Ryan O’Donnell looks so like Ray Davis that you are immediately transported back in time. His singing is perfect in intonation and style. He is suitably matched by his cohort band. The dress-wearing and fun-loving brother, Dave, who is never far from drink, drugs and women, is warmly played by Mark Newnham, the brother interaction being particularly animated and affectionate despite their differences. Garmon Rhys is excellent as the best friend, Pete Quaife, matched by an energetic Andrew Gallo as the drummer, Mick Avory. Lisa Wright is on considerable vocal and acting form as Rasa, the girl friend then wife of Davis, who I didn’t realise sang on the Kinks’ records as backing vocals. They all seemed to age very smoothly.

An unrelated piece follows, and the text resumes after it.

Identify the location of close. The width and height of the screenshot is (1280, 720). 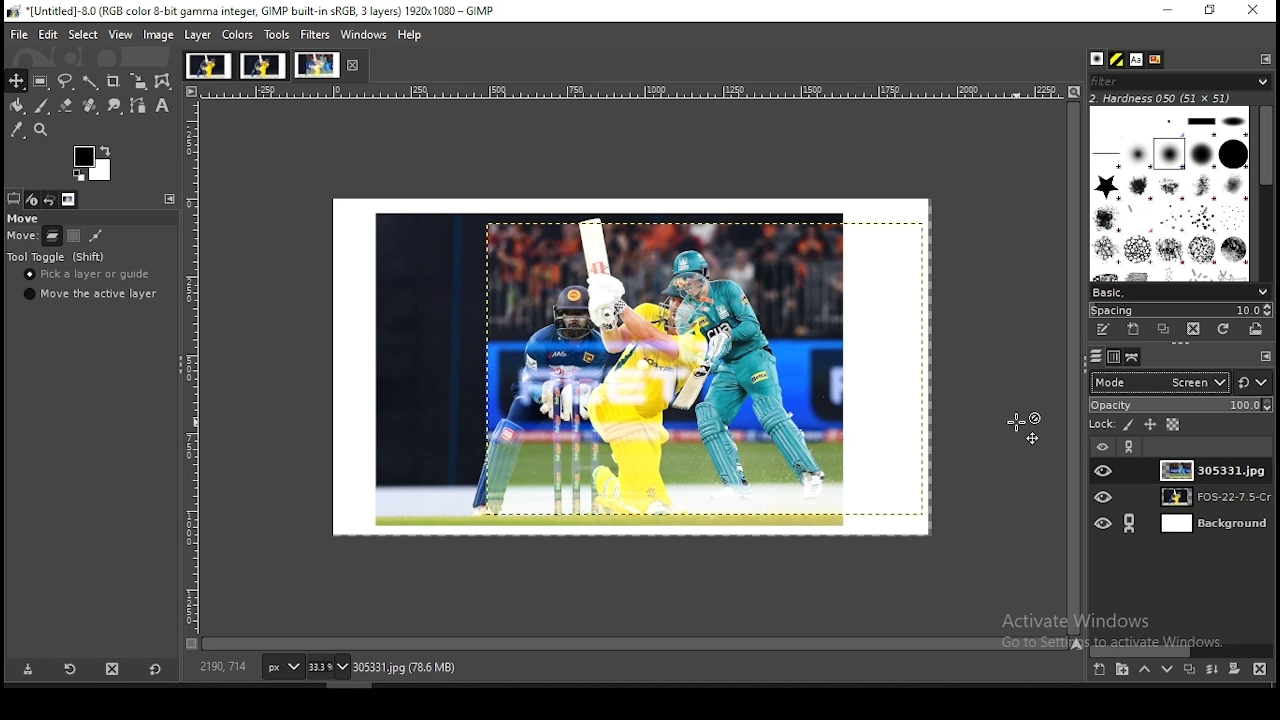
(351, 65).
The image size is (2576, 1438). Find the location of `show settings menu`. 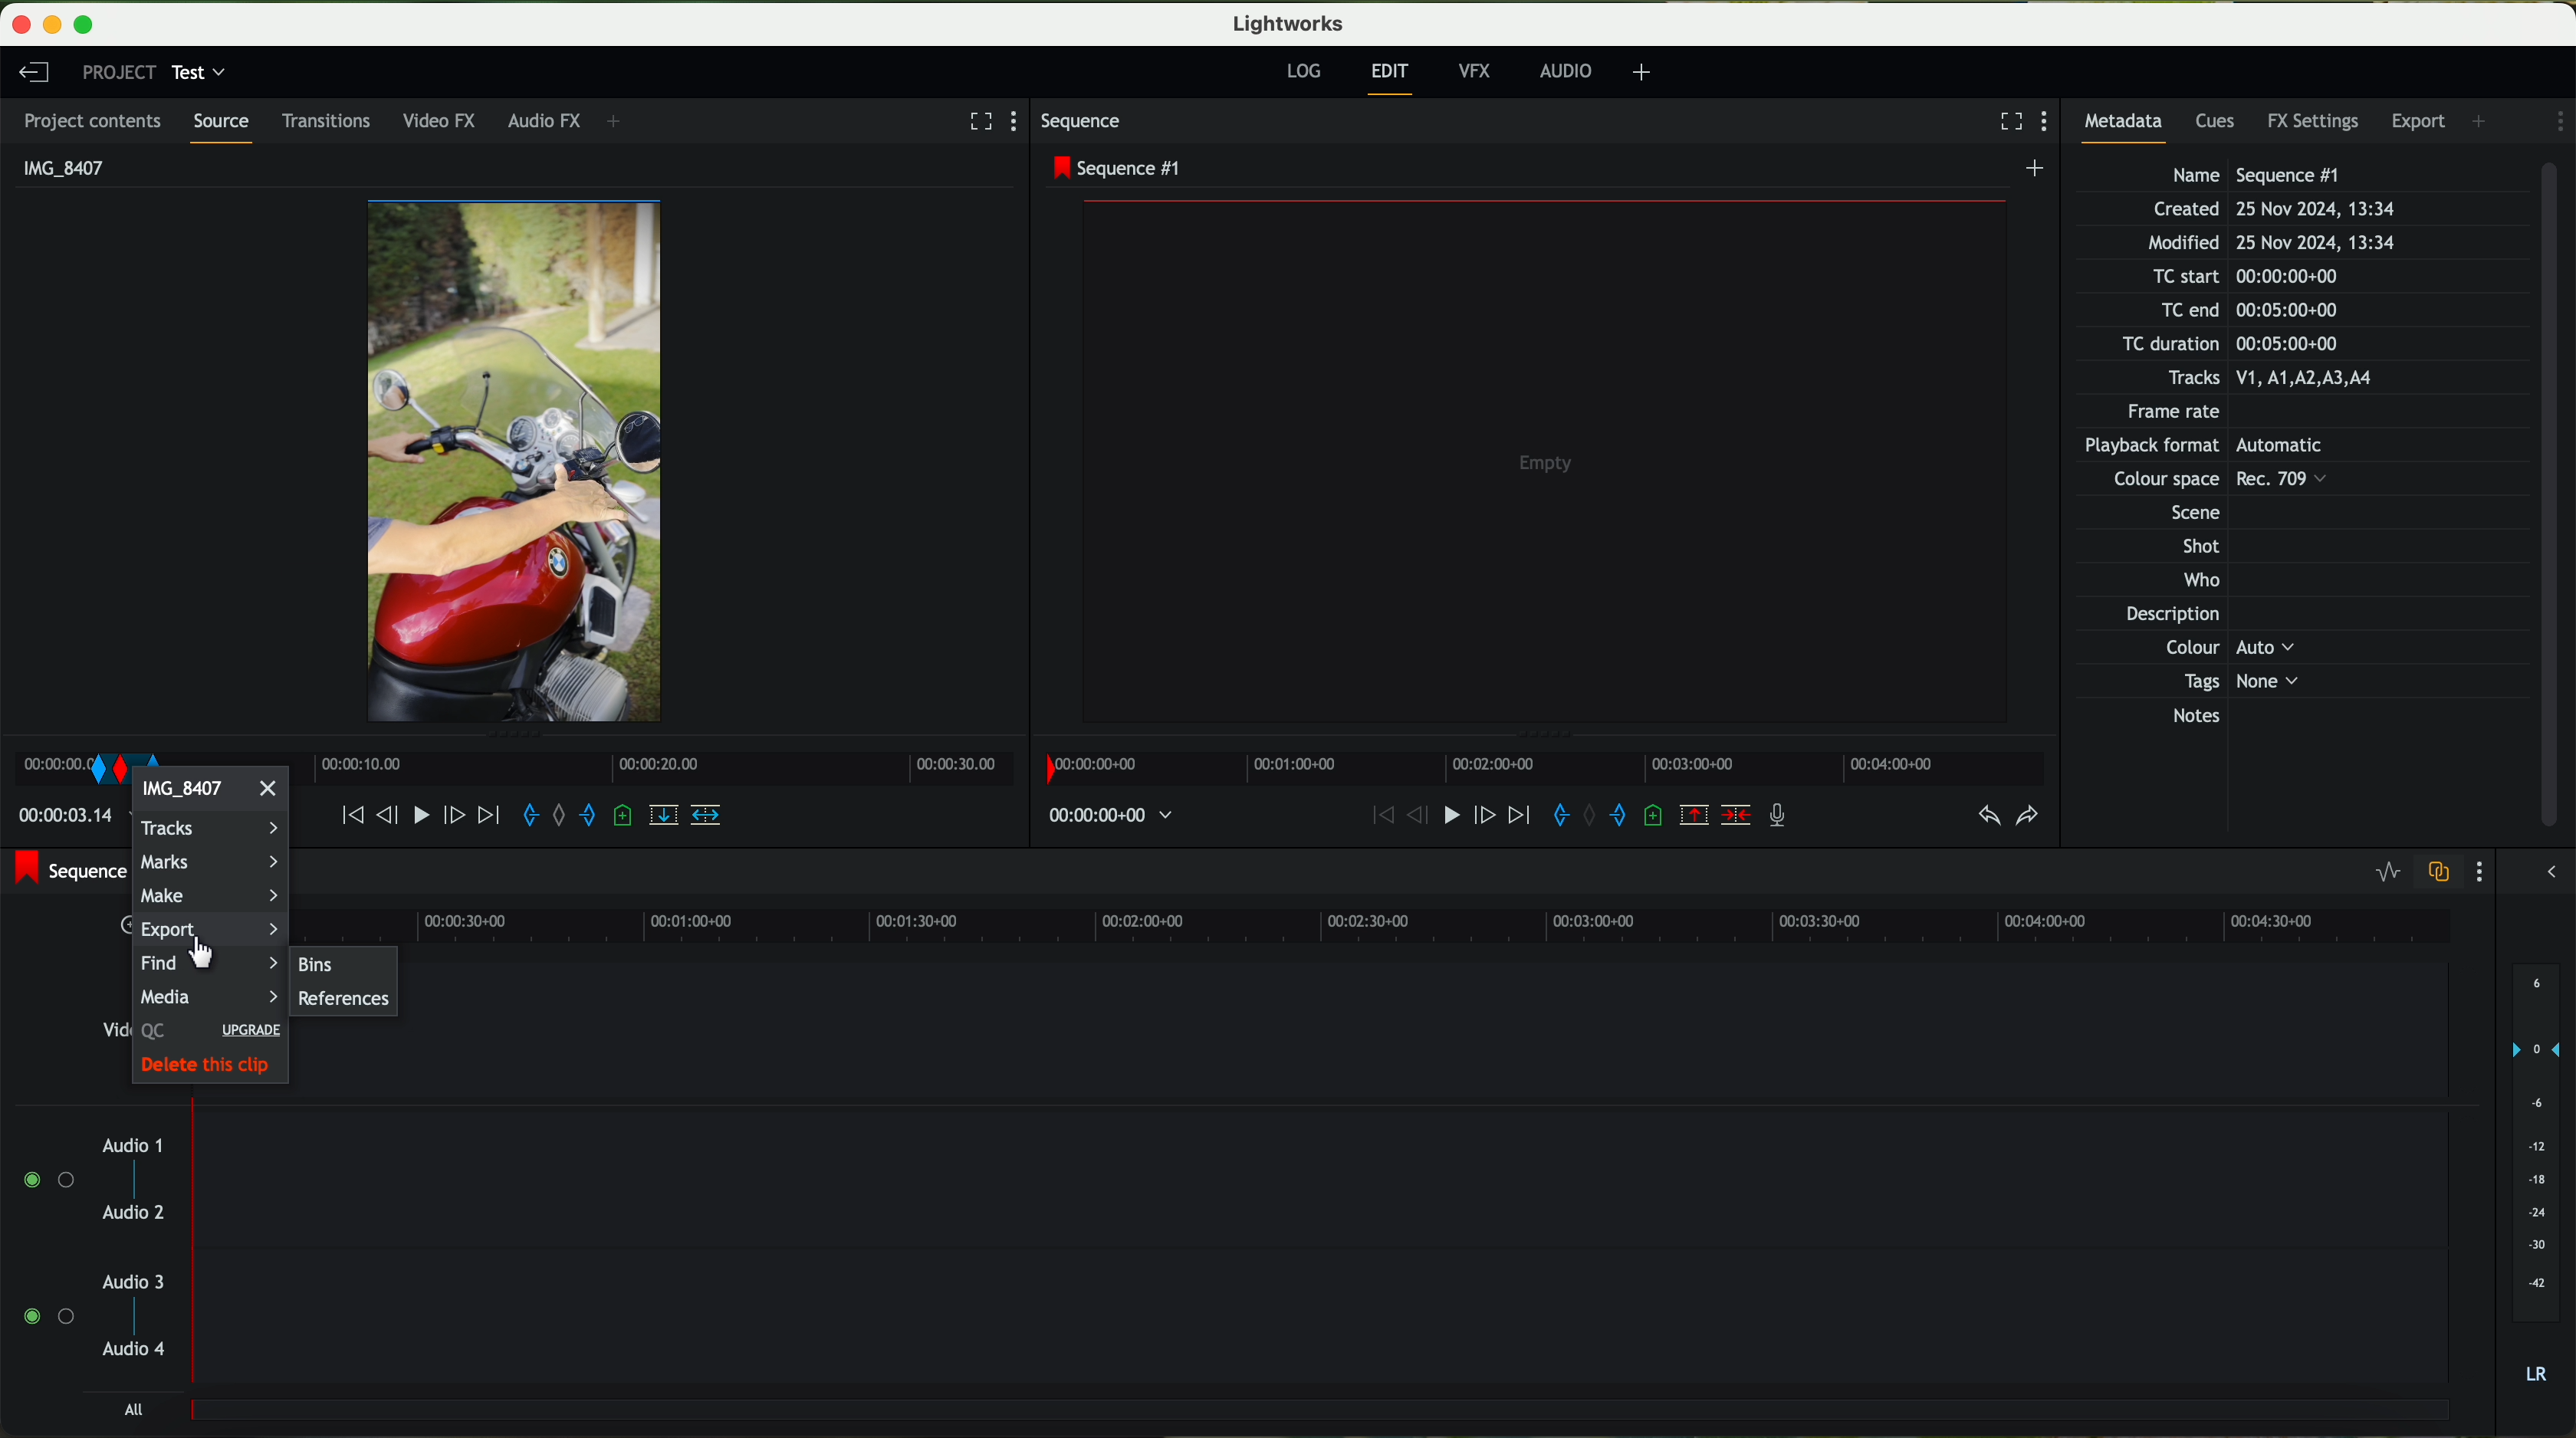

show settings menu is located at coordinates (2484, 872).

The ensemble switch roles as if by magic, becoming one moment a dentist, father, mother, groupie, sly music right holders and managers. This makes the scene changes very slick, using a set of speakers covered in the American flag motif for the tour: desks, chairs, reception halls, chandeliers etc fly in and out and use of the whole front stage and a pier extension into the audience makes the whole piece feel very intimate. The guitars are very reverently handled, as are the band as a whole, each cast member also joining in with trombones and percussion where required.
No ‘Waterloo sunset’ here, just very sunny days indeed: go see!
Future performances: 7, 8 and 10 December at 2.00 and 7.30, 9 December at 7.30.